In Perù gli ospedali alle prese col Coronavirus devono fare i conti coi prezzi alle stelle delle bombole d’ossigeno, favoriti da un monopolio nella produzione. Così l’arcidiocesi guidata dal cardinale Pedro Barreto ha acquistato e sta mettendo in opera due macchinari per il rifornimento di due ospedali grazie alla campagna «Voglio vivere, mi manca l’ossigeno»
Il Perù – come spiegavamo in questo articolo – è uno dei Paesi dove il Coronavirus sta colpendo più duramente. Negli ultimi giorni ha addirittura raggiunto un triste record: con 92 vittime ogni 100.000 abitanti è ormai il Paese con più morti da Coronavirus in rapporto alla popolazione. Più di Belgio (87), Spagna (63), Gran Bretagna (62), Brasile (60), Italia (59), Stati Uniti (57). L’unico Stato che oggi supera il Perù nel numero di vittime da Covid-19 in rapporto agli abitanti è San Marino (124 morti ogni 100.000 abitanti); ma è evidente che per popolazione e superficie non sono due realtà tra loro paragonabili.
Viene dunque da chiedersi: perché in Perù si muore così tanto per l’infezione da Coronavirus? Una delle cause è certamente la scarsa disponibilità di rifornimenti di ossigeno per gli ospedali. Abbiamo imparato, infatti, quanto i respiratori siano un ausilio essenziale per il sostegno dei pazienti affetti dalle polmoniti da Covid-19. Solo che in Perù c’è un problema molto serio: non c’è più ossigeno nemmeno peroper gli ospedali. E la cosa più grave è che manca per una precisa scelta: nell’ultimo decennio la politica locale ha smaccatamente favorito un oligopolio nella produzione dell’ossigeno ad uso medico che alla prova dei fatti si è rivelato incapace di affrontare l’emergenza. Nel 2010 infatti una legge peruviana ha imposto standard nella produzione delle bombole che hanno messo fuori gioco i piccoli produttori locali. Il risultato è che l’80 per cento degli ospedali vengono riforniti dal colosso nato dalla fusione tra il gruppo americano Praxair e la multinazionale tedesca Linde, con il resto del mercato nelle mani dell’unico concorrente, l’americana Airproducts. L’oligopolio era talmente smaccato che nel 2013 l’antitrust peruviana aveva multato i due gruppi per aver fatto cartello sui prezzi.

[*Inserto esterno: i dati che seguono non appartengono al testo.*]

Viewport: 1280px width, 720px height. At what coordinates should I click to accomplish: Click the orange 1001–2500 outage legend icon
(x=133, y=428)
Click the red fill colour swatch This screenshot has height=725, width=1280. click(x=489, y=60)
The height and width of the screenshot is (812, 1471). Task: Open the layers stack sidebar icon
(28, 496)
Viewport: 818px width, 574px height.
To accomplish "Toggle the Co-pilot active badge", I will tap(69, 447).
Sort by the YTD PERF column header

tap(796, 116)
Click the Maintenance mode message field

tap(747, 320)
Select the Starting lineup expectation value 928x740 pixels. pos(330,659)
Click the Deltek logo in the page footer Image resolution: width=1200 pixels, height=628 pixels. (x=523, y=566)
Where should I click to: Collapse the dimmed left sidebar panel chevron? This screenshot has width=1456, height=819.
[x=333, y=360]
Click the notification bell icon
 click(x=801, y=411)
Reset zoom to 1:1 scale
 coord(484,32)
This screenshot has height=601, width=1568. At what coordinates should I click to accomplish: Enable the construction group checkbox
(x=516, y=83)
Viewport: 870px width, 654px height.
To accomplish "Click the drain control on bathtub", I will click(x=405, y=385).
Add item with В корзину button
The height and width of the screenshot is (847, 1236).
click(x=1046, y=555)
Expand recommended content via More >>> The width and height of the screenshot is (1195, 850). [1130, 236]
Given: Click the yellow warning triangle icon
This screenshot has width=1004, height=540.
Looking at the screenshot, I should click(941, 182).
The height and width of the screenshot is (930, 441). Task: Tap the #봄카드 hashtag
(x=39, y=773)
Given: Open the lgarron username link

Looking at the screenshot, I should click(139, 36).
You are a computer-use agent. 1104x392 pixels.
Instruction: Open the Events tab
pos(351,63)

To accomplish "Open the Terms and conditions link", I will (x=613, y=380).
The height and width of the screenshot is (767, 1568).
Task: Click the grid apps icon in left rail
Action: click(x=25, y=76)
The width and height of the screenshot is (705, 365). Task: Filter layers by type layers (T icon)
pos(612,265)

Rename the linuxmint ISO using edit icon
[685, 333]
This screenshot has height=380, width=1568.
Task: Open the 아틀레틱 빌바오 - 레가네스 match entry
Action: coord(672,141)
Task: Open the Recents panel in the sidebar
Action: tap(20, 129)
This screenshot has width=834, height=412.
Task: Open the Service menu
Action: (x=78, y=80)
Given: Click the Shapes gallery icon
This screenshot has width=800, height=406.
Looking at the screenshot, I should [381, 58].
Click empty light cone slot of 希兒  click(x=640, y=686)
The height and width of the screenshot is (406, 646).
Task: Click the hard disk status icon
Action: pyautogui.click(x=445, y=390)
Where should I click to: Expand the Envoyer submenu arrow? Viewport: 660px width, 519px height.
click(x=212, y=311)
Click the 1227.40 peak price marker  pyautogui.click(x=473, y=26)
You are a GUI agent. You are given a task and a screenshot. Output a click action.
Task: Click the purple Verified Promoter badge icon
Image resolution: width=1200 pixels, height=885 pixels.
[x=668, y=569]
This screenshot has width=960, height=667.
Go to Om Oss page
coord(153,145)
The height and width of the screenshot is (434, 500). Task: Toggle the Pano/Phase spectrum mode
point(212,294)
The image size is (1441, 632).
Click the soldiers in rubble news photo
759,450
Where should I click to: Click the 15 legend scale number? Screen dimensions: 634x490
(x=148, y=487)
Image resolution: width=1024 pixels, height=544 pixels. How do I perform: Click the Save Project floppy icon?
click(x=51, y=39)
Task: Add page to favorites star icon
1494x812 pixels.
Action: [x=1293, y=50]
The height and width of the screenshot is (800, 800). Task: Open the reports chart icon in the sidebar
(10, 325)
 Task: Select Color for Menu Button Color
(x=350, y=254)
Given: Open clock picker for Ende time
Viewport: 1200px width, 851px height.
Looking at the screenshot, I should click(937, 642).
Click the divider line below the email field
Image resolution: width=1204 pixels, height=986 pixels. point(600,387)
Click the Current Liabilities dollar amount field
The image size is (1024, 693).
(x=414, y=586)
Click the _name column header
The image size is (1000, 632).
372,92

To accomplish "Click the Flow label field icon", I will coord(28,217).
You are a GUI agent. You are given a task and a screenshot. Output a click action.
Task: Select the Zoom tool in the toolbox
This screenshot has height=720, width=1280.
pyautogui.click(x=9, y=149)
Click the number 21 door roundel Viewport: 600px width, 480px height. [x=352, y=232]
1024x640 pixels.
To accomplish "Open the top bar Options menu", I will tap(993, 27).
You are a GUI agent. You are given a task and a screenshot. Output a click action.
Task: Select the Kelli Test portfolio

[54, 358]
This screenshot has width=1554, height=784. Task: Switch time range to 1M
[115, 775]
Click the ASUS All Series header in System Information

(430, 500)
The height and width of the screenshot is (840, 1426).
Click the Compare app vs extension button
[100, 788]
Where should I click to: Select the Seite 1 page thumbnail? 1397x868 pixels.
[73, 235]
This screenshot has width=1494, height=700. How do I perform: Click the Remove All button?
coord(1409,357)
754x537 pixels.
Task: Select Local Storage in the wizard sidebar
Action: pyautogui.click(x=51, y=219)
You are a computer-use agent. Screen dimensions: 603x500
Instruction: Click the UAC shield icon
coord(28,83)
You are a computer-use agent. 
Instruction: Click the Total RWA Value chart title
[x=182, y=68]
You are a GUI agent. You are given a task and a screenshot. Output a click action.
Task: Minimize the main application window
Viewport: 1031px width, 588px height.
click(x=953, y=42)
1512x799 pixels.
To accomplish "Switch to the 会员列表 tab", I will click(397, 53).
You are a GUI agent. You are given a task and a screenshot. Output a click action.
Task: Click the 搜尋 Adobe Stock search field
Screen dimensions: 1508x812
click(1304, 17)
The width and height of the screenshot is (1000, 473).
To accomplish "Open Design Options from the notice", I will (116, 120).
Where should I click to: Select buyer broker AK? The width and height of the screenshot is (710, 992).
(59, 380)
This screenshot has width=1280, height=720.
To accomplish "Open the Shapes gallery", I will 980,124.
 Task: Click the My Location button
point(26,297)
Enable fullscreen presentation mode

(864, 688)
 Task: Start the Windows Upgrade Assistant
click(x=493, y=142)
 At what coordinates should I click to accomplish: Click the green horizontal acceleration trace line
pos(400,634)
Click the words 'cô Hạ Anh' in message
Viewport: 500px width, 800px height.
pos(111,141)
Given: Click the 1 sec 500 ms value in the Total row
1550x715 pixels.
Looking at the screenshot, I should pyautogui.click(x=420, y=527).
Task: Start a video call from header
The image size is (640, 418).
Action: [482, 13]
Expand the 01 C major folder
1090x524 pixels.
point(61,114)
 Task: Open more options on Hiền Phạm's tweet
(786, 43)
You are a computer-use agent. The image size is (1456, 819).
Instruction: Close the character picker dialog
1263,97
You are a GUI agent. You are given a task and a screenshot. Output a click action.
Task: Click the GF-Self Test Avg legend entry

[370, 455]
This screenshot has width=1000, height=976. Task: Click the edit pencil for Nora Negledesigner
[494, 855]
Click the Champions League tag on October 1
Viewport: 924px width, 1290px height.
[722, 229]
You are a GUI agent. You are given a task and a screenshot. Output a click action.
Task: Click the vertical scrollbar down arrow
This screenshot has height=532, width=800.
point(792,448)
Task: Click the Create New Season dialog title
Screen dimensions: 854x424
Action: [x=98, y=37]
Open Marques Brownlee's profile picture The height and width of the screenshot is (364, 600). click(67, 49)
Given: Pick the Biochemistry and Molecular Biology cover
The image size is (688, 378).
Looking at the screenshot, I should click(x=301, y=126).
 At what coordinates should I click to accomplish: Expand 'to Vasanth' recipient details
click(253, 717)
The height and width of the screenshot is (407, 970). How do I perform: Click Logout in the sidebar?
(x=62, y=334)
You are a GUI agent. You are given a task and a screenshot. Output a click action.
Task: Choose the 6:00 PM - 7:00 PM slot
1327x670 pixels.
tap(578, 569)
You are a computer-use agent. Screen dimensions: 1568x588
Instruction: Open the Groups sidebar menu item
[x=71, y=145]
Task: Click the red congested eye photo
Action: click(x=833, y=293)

Con l’arrivo della pandemia il problema si è fatto drammatico: con il governo peruviano dimostratosi incapace di prendere in mano la situazione, il mercato delle bombole d’ossigeno è andato alle stelle. Tra le situazioni più gravi c’è quella dell’arcidiocesi di Huancayo, il capoluogo della regione di Junín, ai piedi delle Ande, con due ospedali pubblici in gravissima difficoltà. Ed è proprio qui che è nata una risposta dalla società civile, attivamente sostenuta dall’arcivescovo, il cardinale gesuita Pedro Barreto Jimeno, pastore molto attento alle questioni sociali che è stato tra i protagonisti del cammino del Sinodo per l’Amazzonia.
Il cardinale Barreto – insieme alla Mesa Interinstitucional de Reflexión y Acción por la Paz (Mirapaz) – ha infatti lanciato una campagna intitolata Quireo vivir! Me falta oxigeno («Voglio vivere! Mi manca l’ossigeno») per l’acquisto di due impianti per la produzione autonoma di ossigeno per gli ospedali Domingo Olabegoya di Jauja e Daniel Alcides Carrión di Huancayo. I macchinari sono già arrivati in Perù due settimane fa e – con l’aiuto degli ingegneri dell’Università Cattolica di Lima – stanno per entrare in funzione proprio in queste ore. In un solo mese la campagna ha già raccolto oltre un milione e mezzo di sol (più di 350 mila euro), una cifra ormai vicina alla spesa necessaria. Per questo il cardinale Barreto ha lanciato anche una nuova iniziativa intitolata Chupaca rexpira per fornire anche a un’altra provincia del Junín un macchinario per la produzione di bombole d’ossigeno a uso medico.